第12話:戦場の絆


 彼方よりやって来る気配を、ノイは闘争本能で察した。彼女の意識は殆ど闘争本能が占めていた。溢れ出る感情に理性は屈服し、抑えきれない衝動だけが今の彼女の全てだった。

 本能と戦闘経験が剣を構えさせる。そして、それはやって来た。


 高度約五千m。そのコクピットの中で彼は呟いた。


「さ、行こうか」


 そして、彼と彼女の闘いが始まる。〈怪鳥号〉に取り付けられた機銃が吼える。吐き出された青白いパルスの塊は、ノイの咄嗟に張ったバリアに防がれた。軌跡を描き、〈怪鳥号〉が通り抜ける。少女は宇宙船を落す為、追撃を開始した。


「そうだ、ついて来い」


 速度を調整しつつ、ウォルフはそう呟く。

 ――航空力学の鉄則として、生身の人間は極度の加速に耐えられない。耐Gスーツの保護が無ければ急激にかかる重力によって様々な症状を起こし、時には意識を失ってしまう。だが彼は耐Gスーツも無しに複雑な飛行を行っていた。しかも息切れ一つ見せない。
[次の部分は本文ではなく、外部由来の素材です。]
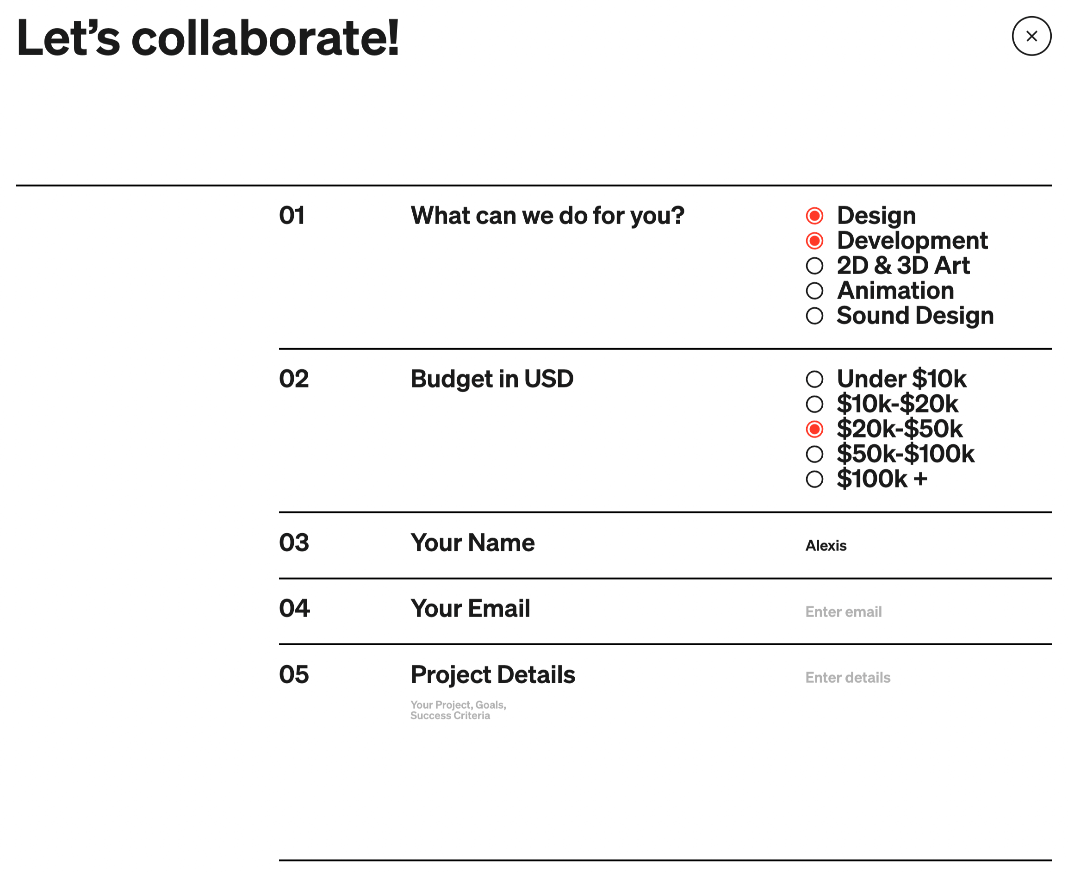1068x873 pixels.
Task: Choose the $50k-$100k budget
Action: tap(814, 454)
 『壁の法則』という物が有る。それは、流入現象により到来したキャラクター達に等しく起こる物理法則の改変現象である。彼等はメディアで伝えられる姿そのままで存在し続けるのだ。一時的に服装を変えたとしても、何らかの形によって結局常の状態に確実に戻ってしまう。未だ経過観察の段階だが、体の老化も著しく遅い。これは彼等が自分の姿を物語のままであろうとしているからと言われている。それと同じように、彼等は自分にまつわる逸話を再現しようとする。時に現実の物理法則まで反して。……ウォルフが急激な機動を苦にしないのも、その法則の発露と言えた。 


「もっと、もっと」


 機体は白い飛行機雲を帯びる。本来飛行機雲が発生するのは高度六千mからの高度であり、五千mでは本来なら発生しない。これもまた壁の法則の発露である。飛行機雲は空に繰り広げられる鬼ごっこが、一体どれだけ複雑な物かを黒板の板書の様に証明していく。飛行機雲は徐々に球体の様な形を作り上げていった。

 その末。一度ノイに肉薄され、一閃が放たれるが――


「前失礼!」


 それはノイの目前に現れた緑色の障壁によって阻まれる。彼女がその青い瞳を奔らせると、そこには銃口を向けたピーターがいた。彼は両手に持った二挺のコントローラーの引鉄を引き続け、ノイのフライトコースを障壁により修正し誘導していく。その隣にいるイェサナドは彼が張った障壁の上で狙撃銃のスコープを覗いていた。

 ウォルフは操縦桿を手繰ると、機体は急上昇する。


「もっとだ」


 次いで急降下。するとノイの視界から、銀の船が消える。そして、彼女は空気をかき乱す轟音と不穏な気配を感じ取った。突如、<怪鳥号>がノイの背後に現れる。機銃は吼え、再び光弾が彼女に殺到した。零戦の名で知られる戦闘機のお家芸・木の葉落とし。それをウォルフは仕掛けたのだ。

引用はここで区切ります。